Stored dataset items
━━━━━━
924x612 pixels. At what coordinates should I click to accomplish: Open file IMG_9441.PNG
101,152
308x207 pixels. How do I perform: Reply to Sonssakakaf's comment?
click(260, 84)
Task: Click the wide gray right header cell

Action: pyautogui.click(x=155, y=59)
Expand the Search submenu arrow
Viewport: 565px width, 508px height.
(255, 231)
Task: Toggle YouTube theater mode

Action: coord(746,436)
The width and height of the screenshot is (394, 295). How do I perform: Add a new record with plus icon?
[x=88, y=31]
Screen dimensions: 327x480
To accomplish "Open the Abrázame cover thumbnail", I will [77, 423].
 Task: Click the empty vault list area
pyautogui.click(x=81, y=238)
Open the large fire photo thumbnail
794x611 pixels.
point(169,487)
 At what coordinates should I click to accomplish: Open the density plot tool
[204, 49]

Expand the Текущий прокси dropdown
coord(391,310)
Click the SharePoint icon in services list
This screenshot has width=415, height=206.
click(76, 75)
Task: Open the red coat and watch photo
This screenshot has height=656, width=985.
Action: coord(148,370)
━━━━━━
◆ What you need to do
Rewrite every one of the rows above, swapping each "Task" for "Goal" and keeping everything else the same.

◆ Finished answer
924x612 pixels. At what coordinates should I click to accomplish: Open file IMG_9441.PNG
101,152
308x207 pixels. How do I perform: Reply to Sonssakakaf's comment?
click(260, 84)
Goal: Click the wide gray right header cell

Action: pyautogui.click(x=155, y=59)
Expand the Search submenu arrow
Viewport: 565px width, 508px height.
(255, 231)
Goal: Toggle YouTube theater mode

Action: coord(746,436)
The width and height of the screenshot is (394, 295). How do I perform: Add a new record with plus icon?
[x=88, y=31]
Screen dimensions: 327x480
To accomplish "Open the Abrázame cover thumbnail", I will [77, 423].
 Goal: Click the empty vault list area
pyautogui.click(x=81, y=238)
Open the large fire photo thumbnail
794x611 pixels.
point(169,487)
 At what coordinates should I click to accomplish: Open the density plot tool
[204, 49]

Expand the Текущий прокси dropdown
coord(391,310)
Click the SharePoint icon in services list
This screenshot has width=415, height=206.
click(76, 75)
Goal: Open the red coat and watch photo
This screenshot has height=656, width=985.
Action: coord(148,370)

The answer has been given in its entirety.